◆ **WHAT IS NEEDED**
Write out the entries word for word, from the very first line through the line containing "[x=90, y=20]", including that line.

◆ **GIVEN DATA**

>> begin

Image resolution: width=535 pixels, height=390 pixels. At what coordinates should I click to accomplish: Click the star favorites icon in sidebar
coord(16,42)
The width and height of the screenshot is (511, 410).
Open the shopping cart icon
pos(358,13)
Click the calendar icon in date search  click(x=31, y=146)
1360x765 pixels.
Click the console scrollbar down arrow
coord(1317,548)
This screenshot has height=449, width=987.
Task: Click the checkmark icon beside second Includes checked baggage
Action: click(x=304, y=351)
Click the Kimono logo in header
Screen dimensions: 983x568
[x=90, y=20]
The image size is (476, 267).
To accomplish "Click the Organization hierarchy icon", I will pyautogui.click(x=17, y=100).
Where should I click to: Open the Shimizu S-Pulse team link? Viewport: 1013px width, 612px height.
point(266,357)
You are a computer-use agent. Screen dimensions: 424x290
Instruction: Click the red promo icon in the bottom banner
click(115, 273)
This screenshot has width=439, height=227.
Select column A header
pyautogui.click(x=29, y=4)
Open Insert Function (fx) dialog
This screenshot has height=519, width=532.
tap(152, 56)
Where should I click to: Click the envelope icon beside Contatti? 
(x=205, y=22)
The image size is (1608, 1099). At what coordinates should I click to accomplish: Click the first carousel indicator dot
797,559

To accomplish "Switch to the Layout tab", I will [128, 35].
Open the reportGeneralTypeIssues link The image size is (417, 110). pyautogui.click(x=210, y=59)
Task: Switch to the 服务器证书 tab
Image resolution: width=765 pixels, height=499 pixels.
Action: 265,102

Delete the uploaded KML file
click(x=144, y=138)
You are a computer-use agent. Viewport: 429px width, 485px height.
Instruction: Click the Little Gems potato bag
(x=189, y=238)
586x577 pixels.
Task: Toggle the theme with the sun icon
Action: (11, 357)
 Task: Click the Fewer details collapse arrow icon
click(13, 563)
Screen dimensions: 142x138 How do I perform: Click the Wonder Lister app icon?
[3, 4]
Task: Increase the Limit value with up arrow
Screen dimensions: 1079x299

>> end

◆ **EXERCISE SOLUTION**
Image resolution: width=535 pixels, height=390 pixels. At what coordinates should I click to accomplish: Click the star favorites icon in sidebar
coord(16,42)
The width and height of the screenshot is (511, 410).
Open the shopping cart icon
pos(358,13)
Click the calendar icon in date search  click(x=31, y=146)
1360x765 pixels.
Click the console scrollbar down arrow
coord(1317,548)
This screenshot has height=449, width=987.
Task: Click the checkmark icon beside second Includes checked baggage
Action: click(x=304, y=351)
Click the Kimono logo in header
Screen dimensions: 983x568
[x=90, y=20]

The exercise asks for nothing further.